» Written problem: From the records below, keep only the lines that contain the word "screenshot", and copy each of them in full.

» Dataset rows:
>> begin
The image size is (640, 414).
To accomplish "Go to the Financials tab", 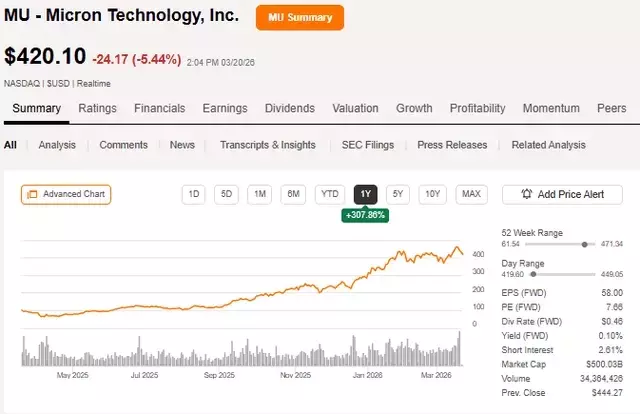I will (x=159, y=108).
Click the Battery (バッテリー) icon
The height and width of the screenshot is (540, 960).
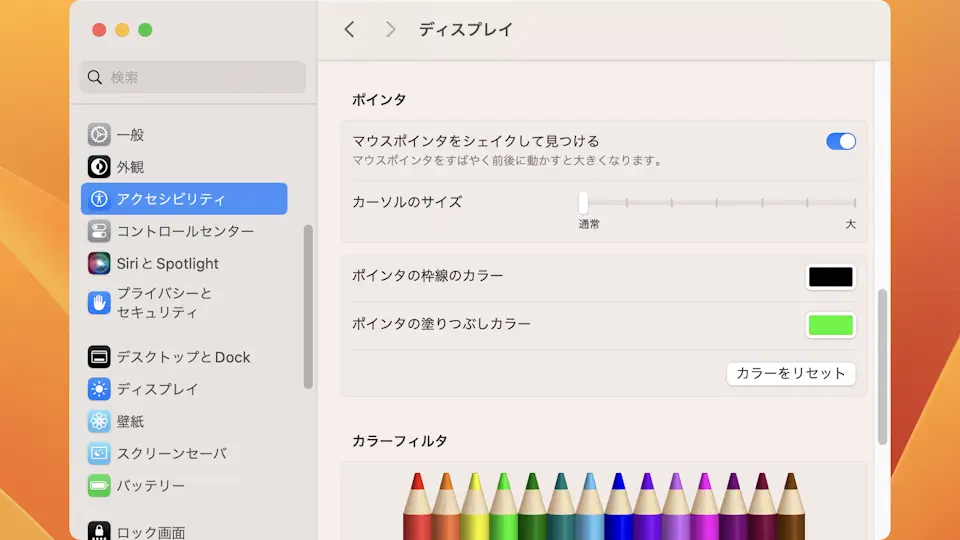click(x=99, y=486)
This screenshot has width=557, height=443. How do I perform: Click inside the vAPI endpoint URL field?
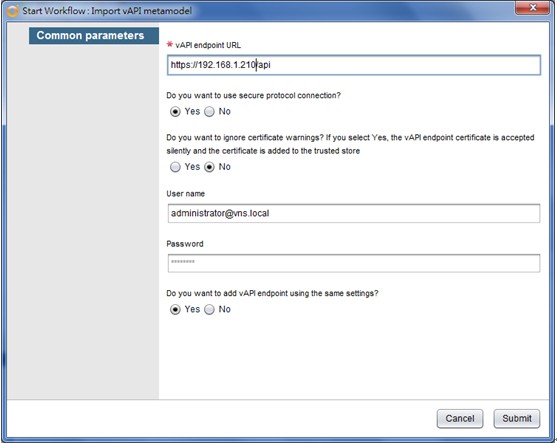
>> end
» Written response:
The height and width of the screenshot is (540, 960).
This screenshot has width=557, height=443. How do I perform: Click inside the vAPI endpoint URL field?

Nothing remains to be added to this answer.